Es probable que las prestadoras imaginen que aguardar en
línea a que te atiendan es una suerte de tratamiento, una preparación para las
horas que hay que pasar mientras se aplica la quimioterapia. Pueden pasar 45,
50 minutos, para que la comunicación se corte, o escuchemos aliviados un
"lo derivo", para que una voz anónima nos diga que los turnos se
sacan online (ya vimos lo que sucede) o en persona (ídem).
Anónimo, siempre anónimo. El anonimato de quienes atienden
al enfermo o sus familiares no es casual. Es un aspecto más del proceso
impersonal e inhumano en el que hemos transformado un costado tan sensible como
lo es el cuidado de nuestros enfermos. Es como si para llegar a la instancia de
poner el cuerpo –porque de eso se trata- el enfermo obligatoriamente deba pasar
por una serie de filtros. La sensación es que la obra social se protege de
quienes la necesitan, cuando debería ser al revés.
Anónimo y fragmentario. Así es el trato, y también la
información que maneja cada una de las personas con las que debemos
interactuar, lo que multiplica los trámites y las dificultades. Y en el último
eslabón, así es el conocimiento que el paciente tiene de lo que le sucede,
salvo que insista e insista.
Llega finalmente el momento de la consulta con el/ la
cirujana que extirpará el tumor. Han pasado dos meses desde la detección del
bulto. Entre otras cosas, hemos podido "hacer rápido" (vaya) porque
una conocida de un conocido ha hablado con quien hace de "enlace"
(otra nueva palabra) entre el sindicato y la obra social. Si no, los tiempos
hubieran sido aún más largos. "Turnos para operarse sobran, no hay
problema", nos dice la médica que nos recibe. Que no es la cirujana, sino
que integra un "equipo". La cirujana jefa es una figura fugaz que va
y viene entre los consultorios, chequea por WhatsApp horarios y diagnósticos y
ladra órdenes a sus colegas. Tenemos tiempo de sobra para ver cómo trabaja pues
debemos esperar tres horas una vez (sala de espera colmada, todos pacientes
oncológicos, pobre Artax), otro tanto en dos ocasiones más, hasta acorralarla
en la puerta de un ascensor para que ponga fecha de operación.
Una vez hecha la cirugía, solo yo pude hablar con la
cirujana en la puerta del quirófano.
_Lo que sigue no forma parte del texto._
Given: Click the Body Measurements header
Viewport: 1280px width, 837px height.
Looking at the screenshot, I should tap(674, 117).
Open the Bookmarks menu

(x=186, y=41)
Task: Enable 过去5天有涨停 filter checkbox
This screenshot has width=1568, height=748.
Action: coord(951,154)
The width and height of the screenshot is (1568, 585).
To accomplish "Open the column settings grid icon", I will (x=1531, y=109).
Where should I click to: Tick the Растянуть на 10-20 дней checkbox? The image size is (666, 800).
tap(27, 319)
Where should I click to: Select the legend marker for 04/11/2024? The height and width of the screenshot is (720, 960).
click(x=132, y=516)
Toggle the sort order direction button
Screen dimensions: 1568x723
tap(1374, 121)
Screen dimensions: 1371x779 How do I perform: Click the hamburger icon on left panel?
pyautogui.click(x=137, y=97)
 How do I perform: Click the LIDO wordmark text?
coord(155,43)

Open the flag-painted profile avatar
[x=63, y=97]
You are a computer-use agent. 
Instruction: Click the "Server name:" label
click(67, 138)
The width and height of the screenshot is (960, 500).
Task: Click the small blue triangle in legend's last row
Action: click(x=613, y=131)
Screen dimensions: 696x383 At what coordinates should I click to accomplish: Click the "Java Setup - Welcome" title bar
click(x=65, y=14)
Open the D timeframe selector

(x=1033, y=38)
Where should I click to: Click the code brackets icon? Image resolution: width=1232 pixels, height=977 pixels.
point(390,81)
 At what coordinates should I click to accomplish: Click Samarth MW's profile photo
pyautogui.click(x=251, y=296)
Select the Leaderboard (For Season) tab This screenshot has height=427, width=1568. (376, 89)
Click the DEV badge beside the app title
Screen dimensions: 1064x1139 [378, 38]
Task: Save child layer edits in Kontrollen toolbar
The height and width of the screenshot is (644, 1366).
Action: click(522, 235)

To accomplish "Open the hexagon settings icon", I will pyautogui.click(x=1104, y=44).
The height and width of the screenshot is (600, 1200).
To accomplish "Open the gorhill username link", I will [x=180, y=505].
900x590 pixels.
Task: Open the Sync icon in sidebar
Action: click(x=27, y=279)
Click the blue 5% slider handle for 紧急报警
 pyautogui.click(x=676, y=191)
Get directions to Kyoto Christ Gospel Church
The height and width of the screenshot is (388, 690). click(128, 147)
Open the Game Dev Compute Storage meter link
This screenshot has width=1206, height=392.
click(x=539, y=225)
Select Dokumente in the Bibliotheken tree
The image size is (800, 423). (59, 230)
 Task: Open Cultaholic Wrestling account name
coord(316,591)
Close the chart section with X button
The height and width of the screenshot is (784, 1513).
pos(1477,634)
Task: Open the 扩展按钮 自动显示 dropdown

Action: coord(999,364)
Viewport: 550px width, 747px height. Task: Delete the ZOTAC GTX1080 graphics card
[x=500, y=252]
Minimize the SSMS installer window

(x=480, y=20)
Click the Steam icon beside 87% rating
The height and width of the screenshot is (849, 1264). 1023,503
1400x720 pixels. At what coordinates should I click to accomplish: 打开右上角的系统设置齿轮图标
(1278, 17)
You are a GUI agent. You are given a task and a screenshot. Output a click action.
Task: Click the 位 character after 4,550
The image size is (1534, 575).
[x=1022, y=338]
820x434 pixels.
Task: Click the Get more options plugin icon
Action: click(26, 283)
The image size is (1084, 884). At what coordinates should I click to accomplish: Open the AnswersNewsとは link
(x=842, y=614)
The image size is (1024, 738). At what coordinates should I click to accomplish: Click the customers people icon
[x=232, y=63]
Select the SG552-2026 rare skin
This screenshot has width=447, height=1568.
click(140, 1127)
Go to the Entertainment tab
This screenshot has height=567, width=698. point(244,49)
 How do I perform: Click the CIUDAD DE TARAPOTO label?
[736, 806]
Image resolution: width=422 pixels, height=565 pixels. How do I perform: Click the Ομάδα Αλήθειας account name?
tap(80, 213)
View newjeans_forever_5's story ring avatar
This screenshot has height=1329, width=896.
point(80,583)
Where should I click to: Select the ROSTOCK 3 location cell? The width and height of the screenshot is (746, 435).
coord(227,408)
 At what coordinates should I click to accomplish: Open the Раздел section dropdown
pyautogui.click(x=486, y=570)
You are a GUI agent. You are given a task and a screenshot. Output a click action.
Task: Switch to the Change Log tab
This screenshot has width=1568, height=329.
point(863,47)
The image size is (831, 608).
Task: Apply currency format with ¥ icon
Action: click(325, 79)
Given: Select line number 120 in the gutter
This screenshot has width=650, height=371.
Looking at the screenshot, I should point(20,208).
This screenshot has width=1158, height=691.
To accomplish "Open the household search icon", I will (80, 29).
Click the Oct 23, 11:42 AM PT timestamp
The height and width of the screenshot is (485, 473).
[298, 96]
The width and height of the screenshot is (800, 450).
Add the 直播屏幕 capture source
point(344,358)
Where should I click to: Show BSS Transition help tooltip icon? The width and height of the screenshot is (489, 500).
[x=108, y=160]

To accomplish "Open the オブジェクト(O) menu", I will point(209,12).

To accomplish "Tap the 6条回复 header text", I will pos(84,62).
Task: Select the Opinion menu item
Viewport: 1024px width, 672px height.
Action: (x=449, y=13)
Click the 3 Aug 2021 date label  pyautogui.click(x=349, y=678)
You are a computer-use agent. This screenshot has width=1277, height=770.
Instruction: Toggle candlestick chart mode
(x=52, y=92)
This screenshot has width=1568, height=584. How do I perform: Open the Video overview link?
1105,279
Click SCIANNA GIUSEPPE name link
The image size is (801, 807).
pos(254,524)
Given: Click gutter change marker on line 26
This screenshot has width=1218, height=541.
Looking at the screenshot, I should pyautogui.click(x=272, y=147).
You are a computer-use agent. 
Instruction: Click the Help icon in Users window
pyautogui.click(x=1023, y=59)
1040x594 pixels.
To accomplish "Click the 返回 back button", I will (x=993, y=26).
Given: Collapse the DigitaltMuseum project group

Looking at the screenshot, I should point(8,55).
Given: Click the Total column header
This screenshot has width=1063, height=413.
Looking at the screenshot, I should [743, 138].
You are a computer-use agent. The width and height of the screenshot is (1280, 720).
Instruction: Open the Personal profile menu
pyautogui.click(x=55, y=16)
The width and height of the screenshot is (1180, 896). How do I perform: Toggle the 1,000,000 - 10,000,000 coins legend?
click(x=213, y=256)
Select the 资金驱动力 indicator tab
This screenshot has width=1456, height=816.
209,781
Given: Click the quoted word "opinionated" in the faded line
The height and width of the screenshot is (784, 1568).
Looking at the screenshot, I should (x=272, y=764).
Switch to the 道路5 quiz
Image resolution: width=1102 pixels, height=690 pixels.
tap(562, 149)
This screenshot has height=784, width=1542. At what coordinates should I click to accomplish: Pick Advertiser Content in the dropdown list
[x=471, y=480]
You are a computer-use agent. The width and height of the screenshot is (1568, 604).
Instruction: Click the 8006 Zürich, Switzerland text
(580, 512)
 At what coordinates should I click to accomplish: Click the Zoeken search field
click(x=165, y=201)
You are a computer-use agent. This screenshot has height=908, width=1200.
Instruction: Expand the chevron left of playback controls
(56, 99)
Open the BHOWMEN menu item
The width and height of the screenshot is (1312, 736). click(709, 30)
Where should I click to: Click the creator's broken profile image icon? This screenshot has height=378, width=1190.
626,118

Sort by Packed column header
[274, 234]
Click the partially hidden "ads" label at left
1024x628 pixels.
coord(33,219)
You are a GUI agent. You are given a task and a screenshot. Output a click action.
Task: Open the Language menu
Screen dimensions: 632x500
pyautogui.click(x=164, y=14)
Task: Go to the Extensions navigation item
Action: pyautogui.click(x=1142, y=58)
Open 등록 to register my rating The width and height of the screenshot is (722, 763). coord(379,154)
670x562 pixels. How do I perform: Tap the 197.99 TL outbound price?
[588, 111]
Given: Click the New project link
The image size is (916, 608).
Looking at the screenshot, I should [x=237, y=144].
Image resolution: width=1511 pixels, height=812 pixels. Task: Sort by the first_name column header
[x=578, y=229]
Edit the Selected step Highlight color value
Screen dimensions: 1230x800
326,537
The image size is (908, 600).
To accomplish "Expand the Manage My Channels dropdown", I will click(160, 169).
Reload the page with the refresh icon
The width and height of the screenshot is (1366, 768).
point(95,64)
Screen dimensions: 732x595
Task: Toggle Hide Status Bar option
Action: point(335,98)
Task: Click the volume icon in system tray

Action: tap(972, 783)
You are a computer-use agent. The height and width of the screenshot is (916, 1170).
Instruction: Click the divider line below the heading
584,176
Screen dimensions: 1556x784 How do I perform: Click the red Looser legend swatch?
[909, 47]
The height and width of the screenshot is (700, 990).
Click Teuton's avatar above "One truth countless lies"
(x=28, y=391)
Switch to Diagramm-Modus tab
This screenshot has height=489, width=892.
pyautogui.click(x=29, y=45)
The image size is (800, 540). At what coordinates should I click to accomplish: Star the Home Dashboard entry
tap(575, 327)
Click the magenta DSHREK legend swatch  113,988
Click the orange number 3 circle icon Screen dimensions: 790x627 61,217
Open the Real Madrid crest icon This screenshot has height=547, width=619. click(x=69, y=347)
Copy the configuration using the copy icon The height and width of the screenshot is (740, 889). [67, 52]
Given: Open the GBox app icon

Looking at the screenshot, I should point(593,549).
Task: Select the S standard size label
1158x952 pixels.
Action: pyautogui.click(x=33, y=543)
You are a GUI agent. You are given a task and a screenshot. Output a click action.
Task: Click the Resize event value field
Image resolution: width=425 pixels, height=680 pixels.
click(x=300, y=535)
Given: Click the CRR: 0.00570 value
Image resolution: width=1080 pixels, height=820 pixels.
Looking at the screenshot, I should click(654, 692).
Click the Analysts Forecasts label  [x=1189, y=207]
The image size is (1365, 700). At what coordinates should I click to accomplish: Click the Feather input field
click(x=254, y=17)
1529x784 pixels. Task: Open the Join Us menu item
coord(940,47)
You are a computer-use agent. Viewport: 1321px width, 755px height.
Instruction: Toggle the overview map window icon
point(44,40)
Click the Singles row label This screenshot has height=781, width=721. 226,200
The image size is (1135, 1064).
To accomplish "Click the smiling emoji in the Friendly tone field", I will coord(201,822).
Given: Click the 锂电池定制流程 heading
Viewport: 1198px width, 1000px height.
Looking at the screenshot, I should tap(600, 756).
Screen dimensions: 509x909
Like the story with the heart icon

Me informó el resultado de la operación,
que luego resultó ser diferente con el "estudio patológico
definitivo", veintiocho días después. Nadie se imagina la diferencia que
puede hacer en la vida de una persona la diferencia entre "negativo" y
"positivo" hasta que se aferra a la primera de las palabras como un
pasaporte a la tranquilidad. Y eso es lo que pasó por la falta de información
pre y post operatoria. Nos dijeron una cosa, pero la "epicrisis" (una
nueva palabra) que pudimos retirar un mes después, ya el día de la operación
decía otra.
La cirujana jefa ni siquiera habló una vez con una persona
que puso su vida en sus manos. Sonará hiperbólico, puede ser. Encabeza un
equipo. Pero resulta que luego de la cirugía, descubrimos que "los
mastólogos" opinan de una manera, "los oncólogos" de otra y
"los patólogos… ah, los patólogos". Nos lo deja claro la médica que
nos hace el chequeo previo a la primera quimioterapia. "¿Por qué no se
consultan entre ustedes?", preguntamos. "Porque trabajamos en centros
diferentes". "Pero la información contradictoria genera
angustia", respondemos. "No todos los pacientes son como ustedes, que
preguntan. Algunos no entienden lo que les decimos", nos contestaron.
Y es curioso, porque si escribo esto es porque en definitiva
yo tampoco entiendo.
Acaso uno pida demasiado: que parezca que somos personas
mientras nos tratan. Y probablemente no se le pueda pedir al sistema de salud
que actúe a contracorriente del clima dominante: precario, de falsa comunidad,
de sonrisas permanentes en las pantallas, mientras la corrosión avanza y cada
vez nos acostumbramos más a ser menos personas.
Así y todo, no deberíamos dejar que la Nada avance, por más
Pantano de la Tristeza que tengamos enfrente. Pero sería tanto más fácil si
recordáramos lo que nos distingue como humanos. No debería ser necesario ningún
riesgo, ninguna enfermedad, para que la empatía organizara nuestros días.